Bundesaußenminister Joschka Fischer sieht eigene Versäumnisse
Berlin: (hib/CHE) Bundesaußenminister Joschka Fischer (Bündnis 90/ Die Grünen) hat eigene Versäumnisse im Zusammenhang mit dem massenhaften Visa-Missbrauch an Botschaften in Osteuropa eingeräumt. Vor dem Visa-Untersuchungsausschuss sagte er am Montagvormittag: "Ich hätte mich früher informieren und früher eingreifen sollen. Das ist mein Versäumnis, diesen Fehler muss ich mir vorhalten." Er formulierte dies im Zusammenhang mit den Entwicklungen an der deutschen Botschaft in Kiew. Darüber sei er im Juni 2000 erstmals informiert worden: "Allerdings haben wir das zunächst als Personal- und Ressourcenproblem betrachtet. Das war ein Fehler." Als Hauptgrund dafür nannte er "die mangelnde Kommunikation nach oben und zwischen den einzelnen Fachreferaten" des Auswärtigen Amtes (AA). Fischer betonte jedoch, dass dieses Problem mittlerweile gelöst sei. Es sei ein "Frühwarnsystem" installiert worden, in dessen Rahmen 40 als kritisch eingestufte Auslandsvertretungen vierteljährlich Berichte nach Berlin schickten. Außerdem sei ein dichtes Netz von Dokumentenberatern installiert worden, um solche Missstände in Zukunft zu vermeiden.

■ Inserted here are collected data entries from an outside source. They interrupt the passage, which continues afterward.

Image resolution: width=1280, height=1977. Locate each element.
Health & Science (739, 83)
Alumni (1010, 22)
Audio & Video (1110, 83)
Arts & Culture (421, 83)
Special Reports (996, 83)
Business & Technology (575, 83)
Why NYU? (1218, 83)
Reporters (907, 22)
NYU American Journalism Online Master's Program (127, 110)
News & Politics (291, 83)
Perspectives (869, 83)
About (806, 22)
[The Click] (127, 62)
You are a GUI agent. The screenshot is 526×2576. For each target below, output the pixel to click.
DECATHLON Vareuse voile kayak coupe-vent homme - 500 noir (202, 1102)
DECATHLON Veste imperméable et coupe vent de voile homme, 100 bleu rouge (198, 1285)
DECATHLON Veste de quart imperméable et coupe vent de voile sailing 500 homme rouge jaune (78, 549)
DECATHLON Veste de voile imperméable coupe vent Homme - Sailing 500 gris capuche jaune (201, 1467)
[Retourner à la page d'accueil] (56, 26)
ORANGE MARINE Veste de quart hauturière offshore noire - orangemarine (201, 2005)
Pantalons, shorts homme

Joschka Fischer verteidigte zugleich den so genannten Volmer-Erlass, mit dem im März 2000 die Visa-Einreisebestimmungen liberalisiert worden waren: "Dieser Erlass kann niemals als die Ursache der Zustände in Kiew angesehen werden." Verantwortlich dafür seien vielmehr das Reisebüroverfahren, der Reiseschutzpass und Mängel bei der Bonitätsprüfung. Das jedoch, so der Minister, seien keine Erfindungen der rot-grünen Bundesregierung gewesen. "Ich will hier keine Verantwortung abschieben. Es geht mir darum, die Kontinuitäten aufzuzeigen." In diesem Zusammenhang kritisierte er eine "Skandalisierung" der Missstände: "Ich habe den Kollegen Kohl und Kinkel nichts vorzuwerfen. Aber tun Sie doch nicht so, als hätte Rot-Grün hier eine neue Realität geschaffen", wandte er sich an die parlamentarische Opposition. Fischer verwies auf den Transformationsprozess in Osteuropa, der die Visapolitik der westeuropäischen Staaten schon seit 1989 vor neue Herausforderungen stelle. Dieser Prozess müsse weiter unterstützt werden, denn "wir können uns schwarze Löcher in unserer Umgebung nicht leisten". Er verwies dabei auf die Ukraine: "Die orangene Revolution wäre ohne die Öffnung der Grenzen nicht möglich gewesen." Fischer kritisierte außerdem die Verengung der Diskussion auf den Satz "im Zweifel für die Reisefreiheit". Es sei um die Bewältigung eines "enormen Spannungsfeldes" zwischen Reisfreiheit auf der einen und Sicherheitsrisiken auf der anderen Seite gegangen.
Auf die Frage der Union, wie denn genau eventuelle Versäumnisse der Mitarbeiter des AA ausgesehen hätten, antwortete Fischer. "Es ist nicht meine Aufgabe, hier solche Schuldzuweisungen vorzunehmen. Das ist Sache des Untersuchungsausschusses." Der Außenminister verteidigte aber die Beamten: "Die Mitarbeiter haben nur das Beste gewollt. Ich kann keinem Mitarbeiter etwas Böses unterstellen. Es ging darum, ein Problem zu lösen." Auch die Kritik an seiner mangelnden Leitungsfähigkeit ließ er nicht gelten. Das Auswärtige Amt habe es in den vergangenen Jahren mit einer Vielzahl von Problemen wie dem Kosovo-Krieg, den Terroranschlägen des 11. September 2001 oder auch der Tsunami-Katastrophe zu tun gehabt. "Da können Sie nicht an dem einen Punkt beweisen wollen, dass das Ministerium nicht funktioniert", verteidigte sich Fischer.